→ **Data supplied**
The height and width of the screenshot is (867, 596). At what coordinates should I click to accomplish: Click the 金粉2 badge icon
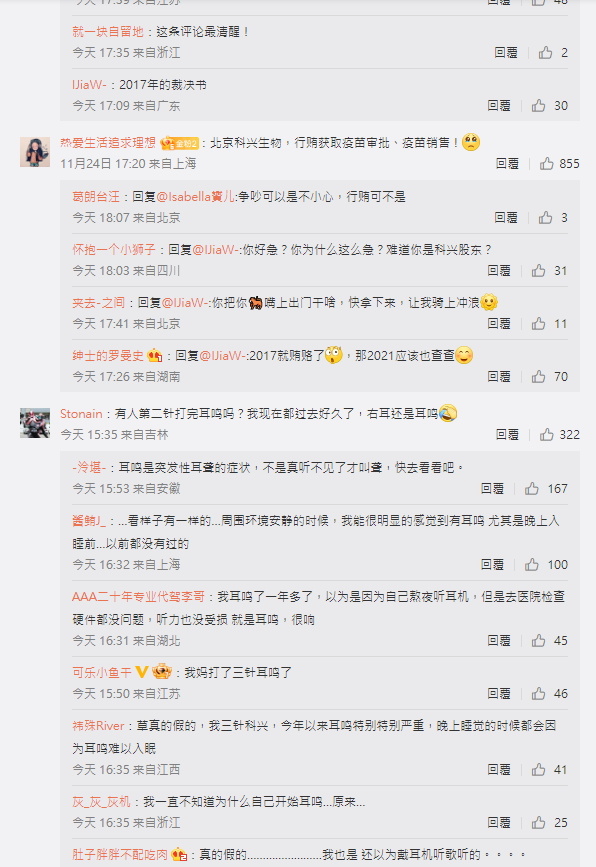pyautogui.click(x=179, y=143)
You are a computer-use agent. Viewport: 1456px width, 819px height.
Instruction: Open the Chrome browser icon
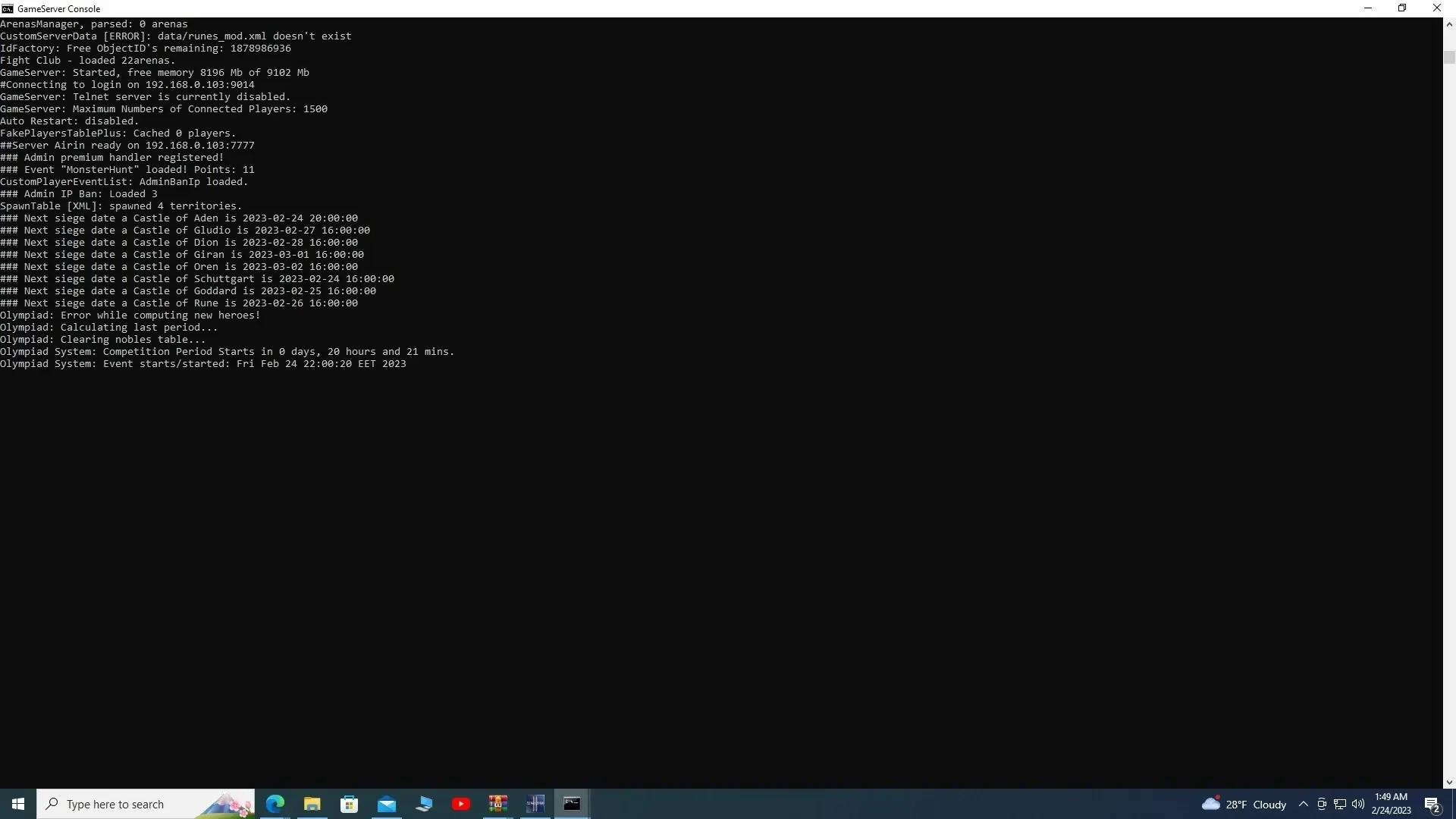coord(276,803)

==

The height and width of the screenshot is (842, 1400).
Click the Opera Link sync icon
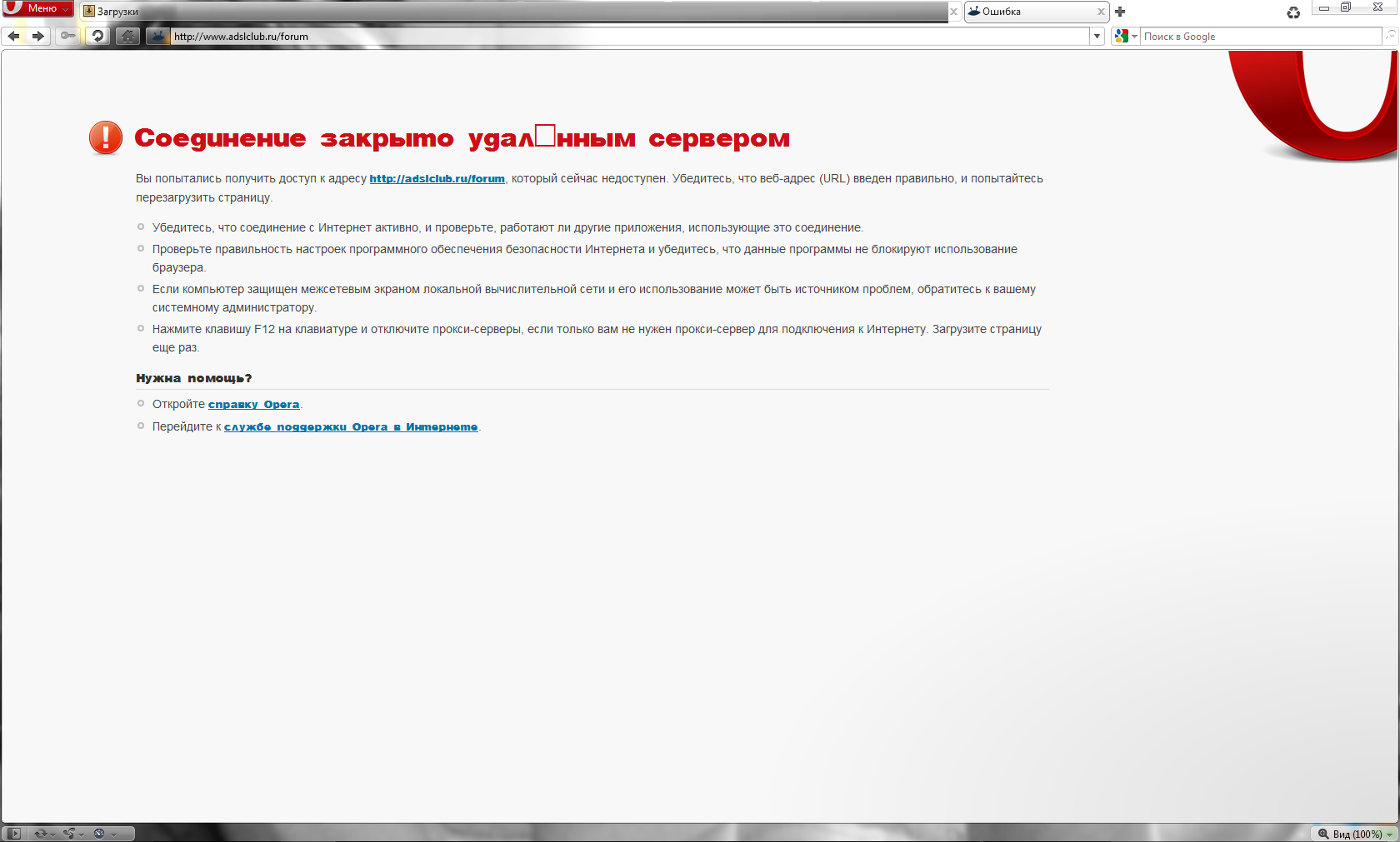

---

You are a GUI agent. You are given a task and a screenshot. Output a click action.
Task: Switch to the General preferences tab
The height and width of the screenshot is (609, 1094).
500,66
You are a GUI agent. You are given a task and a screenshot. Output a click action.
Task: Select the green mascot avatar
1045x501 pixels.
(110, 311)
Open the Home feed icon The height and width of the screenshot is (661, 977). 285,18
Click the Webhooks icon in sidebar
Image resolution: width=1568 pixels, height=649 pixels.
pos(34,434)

→ **What you are asked to do**
Using the records above, print exactly the lines between the ones containing "The height and width of the screenshot is (867, 596)." and "You are a computer-use", inclusive, and nothing else; no pictures.

→ **Reply to the task**
The height and width of the screenshot is (867, 596). At what coordinates should I click to accomplish: Click the 金粉2 badge icon
pyautogui.click(x=179, y=143)
You are a computer-use agent. Viewport: 1456px width, 819px height.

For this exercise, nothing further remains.